(Task inputs begins)
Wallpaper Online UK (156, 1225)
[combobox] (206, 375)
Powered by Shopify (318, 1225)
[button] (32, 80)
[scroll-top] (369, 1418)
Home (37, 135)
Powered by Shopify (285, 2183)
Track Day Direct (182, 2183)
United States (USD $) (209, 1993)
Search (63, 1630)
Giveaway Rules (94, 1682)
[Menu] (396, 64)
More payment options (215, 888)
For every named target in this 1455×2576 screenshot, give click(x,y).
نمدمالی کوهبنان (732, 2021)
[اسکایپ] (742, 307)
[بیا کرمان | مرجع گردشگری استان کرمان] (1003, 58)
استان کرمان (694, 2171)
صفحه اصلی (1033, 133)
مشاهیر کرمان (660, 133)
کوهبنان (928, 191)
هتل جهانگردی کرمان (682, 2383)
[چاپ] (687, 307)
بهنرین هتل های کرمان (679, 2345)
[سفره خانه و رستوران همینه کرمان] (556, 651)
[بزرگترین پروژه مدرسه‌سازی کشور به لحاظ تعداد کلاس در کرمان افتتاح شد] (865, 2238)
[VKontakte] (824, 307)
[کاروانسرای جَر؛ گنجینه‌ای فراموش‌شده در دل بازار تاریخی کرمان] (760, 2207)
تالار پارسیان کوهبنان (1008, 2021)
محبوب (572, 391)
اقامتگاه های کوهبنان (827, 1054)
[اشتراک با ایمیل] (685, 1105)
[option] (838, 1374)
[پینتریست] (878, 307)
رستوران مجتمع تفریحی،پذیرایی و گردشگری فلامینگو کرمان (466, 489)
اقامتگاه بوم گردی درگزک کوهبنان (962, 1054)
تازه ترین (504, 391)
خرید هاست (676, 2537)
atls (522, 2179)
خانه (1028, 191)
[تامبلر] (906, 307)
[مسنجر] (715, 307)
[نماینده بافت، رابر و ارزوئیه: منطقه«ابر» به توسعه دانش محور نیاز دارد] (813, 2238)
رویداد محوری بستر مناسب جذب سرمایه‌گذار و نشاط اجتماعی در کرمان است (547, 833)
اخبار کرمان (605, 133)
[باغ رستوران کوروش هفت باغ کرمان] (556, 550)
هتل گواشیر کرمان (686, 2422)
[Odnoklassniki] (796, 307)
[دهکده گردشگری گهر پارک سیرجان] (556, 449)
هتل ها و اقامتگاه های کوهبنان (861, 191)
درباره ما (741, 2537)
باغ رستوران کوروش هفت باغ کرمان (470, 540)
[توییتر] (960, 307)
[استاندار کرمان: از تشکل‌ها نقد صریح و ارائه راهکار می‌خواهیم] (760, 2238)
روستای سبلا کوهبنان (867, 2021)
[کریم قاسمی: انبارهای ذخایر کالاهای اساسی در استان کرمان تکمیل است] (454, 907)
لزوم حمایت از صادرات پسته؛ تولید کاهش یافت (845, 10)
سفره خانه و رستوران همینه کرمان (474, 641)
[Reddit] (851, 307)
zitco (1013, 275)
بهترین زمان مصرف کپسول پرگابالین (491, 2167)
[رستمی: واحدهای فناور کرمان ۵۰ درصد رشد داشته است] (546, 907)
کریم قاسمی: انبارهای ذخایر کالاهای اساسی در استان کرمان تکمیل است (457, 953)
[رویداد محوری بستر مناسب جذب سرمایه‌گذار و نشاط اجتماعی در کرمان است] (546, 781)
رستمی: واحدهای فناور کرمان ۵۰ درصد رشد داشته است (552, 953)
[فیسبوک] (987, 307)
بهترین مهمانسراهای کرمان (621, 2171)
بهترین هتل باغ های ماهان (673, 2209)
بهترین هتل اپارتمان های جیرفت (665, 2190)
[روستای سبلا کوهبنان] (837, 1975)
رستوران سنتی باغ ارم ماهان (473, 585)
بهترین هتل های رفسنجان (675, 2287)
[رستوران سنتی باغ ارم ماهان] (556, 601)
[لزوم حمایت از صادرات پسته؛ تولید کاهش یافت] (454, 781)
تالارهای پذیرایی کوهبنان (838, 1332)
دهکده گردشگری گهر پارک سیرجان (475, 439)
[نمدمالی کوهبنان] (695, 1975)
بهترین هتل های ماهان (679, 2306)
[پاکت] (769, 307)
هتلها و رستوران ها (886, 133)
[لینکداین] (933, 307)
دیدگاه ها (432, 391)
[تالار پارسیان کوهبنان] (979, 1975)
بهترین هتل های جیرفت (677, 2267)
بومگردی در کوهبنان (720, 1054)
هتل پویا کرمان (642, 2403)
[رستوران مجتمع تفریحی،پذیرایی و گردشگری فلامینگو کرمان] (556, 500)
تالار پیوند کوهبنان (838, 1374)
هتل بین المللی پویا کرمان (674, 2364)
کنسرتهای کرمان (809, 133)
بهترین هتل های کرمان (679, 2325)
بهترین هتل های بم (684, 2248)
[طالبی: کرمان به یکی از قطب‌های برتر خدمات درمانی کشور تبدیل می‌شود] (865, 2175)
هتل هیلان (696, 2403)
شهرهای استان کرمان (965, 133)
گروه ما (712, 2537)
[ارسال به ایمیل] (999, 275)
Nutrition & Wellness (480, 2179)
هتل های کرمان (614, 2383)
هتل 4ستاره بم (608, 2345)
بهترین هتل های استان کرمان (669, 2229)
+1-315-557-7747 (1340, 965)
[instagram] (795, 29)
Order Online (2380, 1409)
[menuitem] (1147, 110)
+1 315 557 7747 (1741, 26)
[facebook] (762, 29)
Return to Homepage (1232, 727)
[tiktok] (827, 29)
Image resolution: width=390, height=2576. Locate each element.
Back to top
(Task inputs ends)
Task details:
Quote every entry exactly.

Exercise result:
Wallpaper Online UK (156, 1225)
[combobox] (206, 375)
Powered by Shopify (318, 1225)
[button] (32, 80)
[scroll-top] (369, 1418)
Home (37, 135)
Powered by Shopify (285, 2183)
Track Day Direct (182, 2183)
United States (USD $) (209, 1993)
Search (63, 1630)
Giveaway Rules (94, 1682)
[Menu] (396, 64)
More payment options (215, 888)
For every named target in this 1455×2576 screenshot, give click(x,y).
نمدمالی کوهبنان (732, 2021)
[اسکایپ] (742, 307)
[بیا کرمان | مرجع گردشگری استان کرمان] (1003, 58)
استان کرمان (694, 2171)
صفحه اصلی (1033, 133)
مشاهیر کرمان (660, 133)
کوهبنان (928, 191)
هتل جهانگردی کرمان (682, 2383)
[چاپ] (687, 307)
بهنرین هتل های کرمان (679, 2345)
[سفره خانه و رستوران همینه کرمان] (556, 651)
[بزرگترین پروژه مدرسه‌سازی کشور به لحاظ تعداد کلاس در کرمان افتتاح شد] (865, 2238)
[VKontakte] (824, 307)
[کاروانسرای جَر؛ گنجینه‌ای فراموش‌شده در دل بازار تاریخی کرمان] (760, 2207)
تالار پارسیان کوهبنان (1008, 2021)
محبوب (572, 391)
اقامتگاه های کوهبنان (827, 1054)
[اشتراک با ایمیل] (685, 1105)
[option] (838, 1374)
[پینتریست] (878, 307)
رستوران مجتمع تفریحی،پذیرایی و گردشگری فلامینگو کرمان (466, 489)
اقامتگاه بوم گردی درگزک کوهبنان (962, 1054)
تازه ترین (504, 391)
خرید هاست (676, 2537)
atls (522, 2179)
خانه (1028, 191)
[تامبلر] (906, 307)
[مسنجر] (715, 307)
[نماینده بافت، رابر و ارزوئیه: منطقه«ابر» به توسعه دانش محور نیاز دارد] (813, 2238)
رویداد محوری بستر مناسب جذب سرمایه‌گذار و نشاط اجتماعی در کرمان است (547, 833)
اخبار کرمان (605, 133)
[باغ رستوران کوروش هفت باغ کرمان] (556, 550)
هتل گواشیر کرمان (686, 2422)
[Odnoklassniki] (796, 307)
[دهکده گردشگری گهر پارک سیرجان] (556, 449)
هتل ها و اقامتگاه های کوهبنان (861, 191)
درباره ما (741, 2537)
باغ رستوران کوروش هفت باغ کرمان (470, 540)
[توییتر] (960, 307)
[استاندار کرمان: از تشکل‌ها نقد صریح و ارائه راهکار می‌خواهیم] (760, 2238)
روستای سبلا کوهبنان (867, 2021)
[کریم قاسمی: انبارهای ذخایر کالاهای اساسی در استان کرمان تکمیل است] (454, 907)
لزوم حمایت از صادرات پسته؛ تولید کاهش یافت (845, 10)
سفره خانه و رستوران همینه کرمان (474, 641)
[Reddit] (851, 307)
zitco (1013, 275)
بهترین زمان مصرف کپسول پرگابالین (491, 2167)
[رستمی: واحدهای فناور کرمان ۵۰ درصد رشد داشته است] (546, 907)
کریم قاسمی: انبارهای ذخایر کالاهای اساسی در استان کرمان تکمیل است (457, 953)
[رویداد محوری بستر مناسب جذب سرمایه‌گذار و نشاط اجتماعی در کرمان است] (546, 781)
رستمی: واحدهای فناور کرمان ۵۰ درصد رشد داشته است (552, 953)
[فیسبوک] (987, 307)
بهترین مهمانسراهای کرمان (621, 2171)
بهترین هتل باغ های ماهان (673, 2209)
بهترین هتل اپارتمان های جیرفت (665, 2190)
[روستای سبلا کوهبنان] (837, 1975)
رستوران سنتی باغ ارم ماهان (473, 585)
بهترین هتل های رفسنجان (675, 2287)
[رستوران سنتی باغ ارم ماهان] (556, 601)
[لزوم حمایت از صادرات پسته؛ تولید کاهش یافت] (454, 781)
تالارهای پذیرایی کوهبنان (838, 1332)
دهکده گردشگری گهر پارک سیرجان (475, 439)
[نمدمالی کوهبنان] (695, 1975)
بهترین هتل های ماهان (679, 2306)
[پاکت] (769, 307)
هتلها و رستوران ها (886, 133)
[لینکداین] (933, 307)
دیدگاه ها (432, 391)
[تالار پارسیان کوهبنان] (979, 1975)
بهترین هتل های جیرفت (677, 2267)
بومگردی در کوهبنان (720, 1054)
هتل پویا کرمان (642, 2403)
[رستوران مجتمع تفریحی،پذیرایی و گردشگری فلامینگو کرمان] (556, 500)
تالار پیوند کوهبنان (838, 1374)
هتل بین المللی پویا کرمان (674, 2364)
کنسرتهای کرمان (809, 133)
بهترین هتل های کرمان (679, 2325)
بهترین هتل های بم (684, 2248)
[طالبی: کرمان به یکی از قطب‌های برتر خدمات درمانی کشور تبدیل می‌شود] (865, 2175)
هتل هیلان (696, 2403)
شهرهای استان کرمان (965, 133)
گروه ما (712, 2537)
[ارسال به ایمیل] (999, 275)
Nutrition & Wellness (480, 2179)
هتل های کرمان (614, 2383)
هتل 4ستاره بم (608, 2345)
بهترین هتل های استان کرمان (669, 2229)
+1-315-557-7747 (1340, 965)
[instagram] (795, 29)
Order Online (2380, 1409)
[menuitem] (1147, 110)
+1 315 557 7747 (1741, 26)
[facebook] (762, 29)
Return to Homepage (1232, 727)
[tiktok] (827, 29)
Image resolution: width=390, height=2576. Locate each element.
Back to top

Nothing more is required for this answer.